### Assignment
Give again, word for word, every line below from the one that has "You are a computer-use" through the one that has "Instruction: Collapse the", both included, and no others.

### Extracted material

◆ ◆ ◆

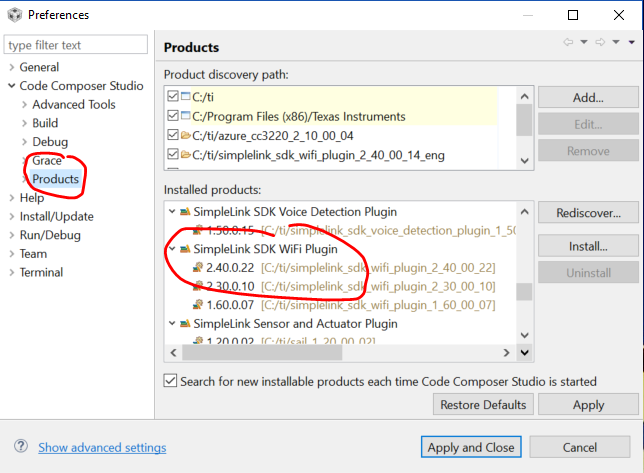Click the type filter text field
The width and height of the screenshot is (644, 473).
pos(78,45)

◆ ◆ ◆

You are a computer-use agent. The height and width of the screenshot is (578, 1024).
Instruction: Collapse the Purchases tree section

◆ ◆ ◆

### Result of the exercise
You are a computer-use agent. The height and width of the screenshot is (578, 1024).
Instruction: Collapse the Purchases tree section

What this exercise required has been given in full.